Saturday, April 24, 2010

Anger at Arizona Immigration Law

I am angry and disappointed with the passage of the new Arizona Immigration Law that makes it a state crime for illegal immigrants to not have an alien registration document. I am angry with fat cat congressmen and senators that were too busy taking legal graft from special interest lobbyists to protect the borders of our country from invaders.

I am angry and disappointed with my friends the hard working Mexican people.  They sneak into my country and take jobs that my fellow American citizen is competing for.  They take them at wages that my fellow American finds too low to support their families.

Mexican National Flag, Puerto Vallarta, Jalisco, Mexico

I am angry and disappointed with liberals who fought to make the proper term “illegal alien” politically incorrect in favor of the milk toast “undocumented worker” euphemism. What part of the word “illegal” do they not understand?

I am angry and disappointed with  conservatives who took every opportunity to mouth the words, “They just take jobs Americans don’t want.” What part of supply and demand economics do they not understand? That was a dishonest statement the first time it was uttered and became even more dishonest each time it was repeated.

Americans want  jobs that pay American wages. Why in the world would Americans want difficult, dirty jobs that pay Mexican wages? If they wanted those jobs they would go to Mexico.  Oh wait!  Mexico will not allow them to take jobs from Mexicans!  By turning a blind eye to the borders, conservatives undermined the supply and demand elements that say they are so proud of.  Market principles, left alone, can make everyone in a particular economy wealthy, but when the windows are flung open to less developed economic cultures, poverty consumes the worker class.

We were one of the only countries in the world that has never had to check travel papers as citizens freely travelled from community to community. Now, because of weak enforcement of immigration laws, Arizona has an estimated 460,000 illegal immigrants lurking in the shadows. Arizona was left with little choice but to do something to control what the federal government refuses to do.

# COLLECTED DATA
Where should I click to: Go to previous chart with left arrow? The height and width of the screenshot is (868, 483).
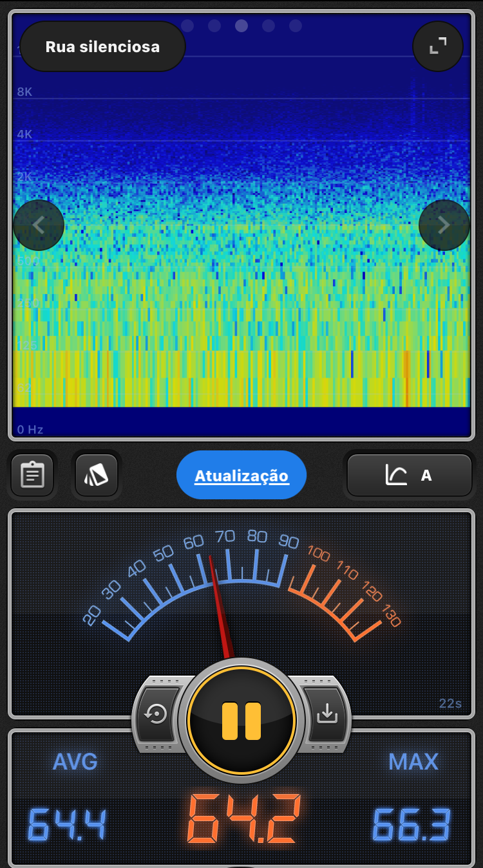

# STATED EXERCISE 1
What number does the post on the Arizona immigration law give as the estimate of illegal immigrants in Arizona?
# STATED EXERCISE 2
Extend the post on the Arizona immigration law past its final sentence.

# OUTPUT 1
An estimated 460,000.

# OUTPUT 2
I’m especially angry with Americans who use illegal drugs —200 billion dollars per year—yet they continue to prefer wealthy super criminals to handle that traffic over passing intelligent laws to regulate an industry that Americans clearly want. I don’t want those drugs. I have no use for them, but I recognize a huge number of Americans do want them. I’d prefer low cost legal drugs for them so they could curl up in a drugged stupor until they had all they could take or dreamed their way into eternity without stealing from their neighbors or killing their grandmothers for a fix.

By keeping unenforceable prohibition in force in America, we drive dollars into the hands of the criminal element. We drive prices up so junkies have to steal more and more to feed their habits. It also feeds the horrible forces of evil in our neighboring countries that rise to support the demand of our drugged up citizens.

If it wasn’t enough to open the gates to our borders, we feed evil forces on the other side of the border with our drug money so that law and order gives way to chaos and mayhem. The workforce that survives that horror brings some of it with them as they infiltrate our country.  No wonder there is so much new violence and crime. 

Now the states have to act to protect citizens from the invasion. In the process, we will all have to carry identification papers like in a Nazi or Fascist country.

For decades we’ve rounded up a few of these invaders and sent them home. They only came back as soon as they could pay another coyote the fee. If they needed work that badly, maybe we should have given them six months of labor building a stone wall to protect our borders. How long would it take for 480 thousand people to build a nice secure wall protecting Arizona?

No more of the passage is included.